=== To-do list ===
1. Copy out the stretch of the portolan chart passage from "I therefore consider" through "1 (part quoted)", word for word.
2. Pick up the passage on the portolan chart graticule where it ends and write what comes next.

=== Supplied passage ===
The wind rose graticule is the prime arbiter of the Portolan Chart. The drawing of the graticule is controlled by the scale bar, that self same scale bar that is the inset maps scale. Thus the graticule is of prime import for all aspects of the charts construction; it cannot be omitted as it is the base onto which the chart is constructed determining every aspect of the chart which includes its magnetic bent format as is discussed in my other texts. The fact that it could be used for other purposes, as R J Pujades suggests, copying being one, is a by product of its supreme importance.

I therefore consider the text contained within pages 473/481 and 513/514 of Les Cartes Portolanes should be re-appraised not only in the light of the re-dating of the Carta Pisana and Cortona Charts, which are no longer the first exemplars, but mostly in light of the foregoing research which clearly shows a total neglect of the evidence here-in presented, known about, but ignored. The Graticule is the primary agent for Portolan Chart design and construction being both the scale determinant and measurement tool for a chart.


SCALES, pp 477/478, (11 paragraphs in Les Cartes Portolanes), paragraph 1 (part quoted)

=== Raw data ===
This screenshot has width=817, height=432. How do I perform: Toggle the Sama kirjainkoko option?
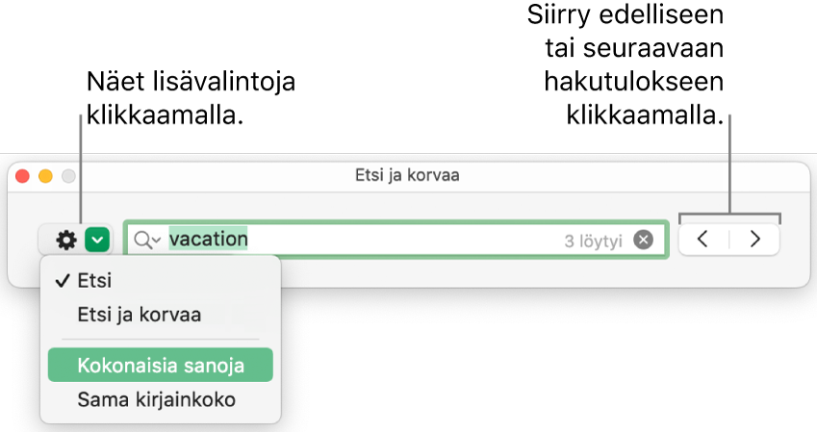(156, 397)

=== Written responses ===
1.
I therefore consider the text contained within pages 473/481 and 513/514 of Les Cartes Portolanes should be re-appraised not only in the light of the re-dating of the Carta Pisana and Cortona Charts, which are no longer the first exemplars, but mostly in light of the foregoing research which clearly shows a total neglect of the evidence here-in presented, known about, but ignored. The Graticule is the primary agent for Portolan Chart design and construction being both the scale determinant and measurement tool for a chart.


SCALES, pp 477/478, (11 paragraphs in Les Cartes Portolanes), paragraph 1 (part quoted)

2.
Determining the scale of a Portolan chart (something which only to often has been carried out with a certain lack of stringency) is a task that poses numerous problems. If we assume that scale representations were based on proportional reduction of the real distances between two points, and we accept that medieval sailors were unable to gauge the distance separating two ports or geographical configurations with a minimum of vigour, since the information available to them was restricted to approximate estimates, it is absurd to attempt  precisely to determine the numerical scale of a chart, because depending on the chosen points the result would vary considerably within the same work, so much, in fact, that the variation might easily exceed the average denominator by one million units or, which amounts to the same thing, reach over 20% in the Mediterranean basin”.

Thus R J Pujades considers it absurd to attempt to precisely determine the numerical scale of a chart. But, as has been clearly shown the wind rose scale is also the scale of the chart and hence we have a second (or first) method of measurement, the graticule. Therefore we can choose random measures across a chart which can be clearly assessed against the scale bar or cruciform scale or, we can equally access the measures via the graticular units. Thus where Pujades states, “for each chart I give the approximate average size of one of its basic units represented on the scale (equivalent to 50 miles sub-divided into five 10-mile units) and those of five different, very deliberately chosen, crossings.”, we can measure each by the unit scale, measure the geographical distance and arrive at a mean value for each unit. As has been shown previously in this text the miles unit quoted by Pujades (and in contemporary texts i.e. de Canistris) have been shown to be a mis-understanding of the distance measures. This is no doubt through the probable reading of the scale bar units marked as 5 and 10, and their being taken as Miglia when no reference is made on the charts to their actuality and the difficulty of ascertaining the actual unit length mentioned in any text, (See Andreas Biancho where he quotes 57.6 and 62.5 miles per degree on one diagram, one Arabic one Italian), as the variation was considerable with no possible alignment.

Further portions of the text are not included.